Em vez de ouro e pedras preciosas, ele queria outra coisa. Queria vingança. O corpo daquela fera, o homem-javali, teria de ser entregue sem vida a seus pés!
Mandred observou Ollowain. Um guerreiro como ele certamente seria capaz de derrotar o monstro com facilidade. Suspirou. Agora tudo parecia mais fácil.
Chegaram a um ralo bosque de faias. O som das flautas dançava no ar. Em algum lugar das copas das árvores soava uma voz tão pura que iluminava os corações. Embora Mandred não entendesse uma palavra sequer, a sua ira evaporou. O que sobrou foi somente o luto pelos amigos perdidos.
— Quem está cantando ali? — perguntou a Ollowain.
O guerreiro vestido de branco olhou para a copa das árvores.
— Uma donzela do povo da floresta. É um povo solitário e sua vida é muito ligada às árvores.

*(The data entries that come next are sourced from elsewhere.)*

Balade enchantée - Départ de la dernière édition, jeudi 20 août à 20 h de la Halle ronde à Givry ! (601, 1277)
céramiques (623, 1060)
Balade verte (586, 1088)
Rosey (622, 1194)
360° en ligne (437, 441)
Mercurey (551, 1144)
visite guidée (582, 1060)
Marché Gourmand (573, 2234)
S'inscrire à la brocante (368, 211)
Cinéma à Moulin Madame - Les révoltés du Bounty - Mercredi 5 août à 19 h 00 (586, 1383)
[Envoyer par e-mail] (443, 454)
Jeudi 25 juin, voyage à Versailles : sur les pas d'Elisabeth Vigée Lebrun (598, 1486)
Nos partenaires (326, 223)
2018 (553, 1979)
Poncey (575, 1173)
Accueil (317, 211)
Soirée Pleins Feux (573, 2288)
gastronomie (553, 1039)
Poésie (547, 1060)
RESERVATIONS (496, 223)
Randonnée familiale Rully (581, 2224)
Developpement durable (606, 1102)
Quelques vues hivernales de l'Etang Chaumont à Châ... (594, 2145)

Se não querem ser vistos, então ninguém consegue encontrá-los, a não ser os seus semelhantes, talvez. São conhecidos por seu canto e por sua habilidade com o arco e movem-se pelos ramos como sombras. Tenha cautela ao adentrar uma de suas florestas se tiver diferenças com eles, filho de humanos.
Aflito, Mandred levantou os olhos para as árvores. Vez ou outra acreditava ver sombras lá em cima, e estava satisfeito que logo deixariam o bosque novamente. O som morno das flautas ainda os acompanhou por um tempo.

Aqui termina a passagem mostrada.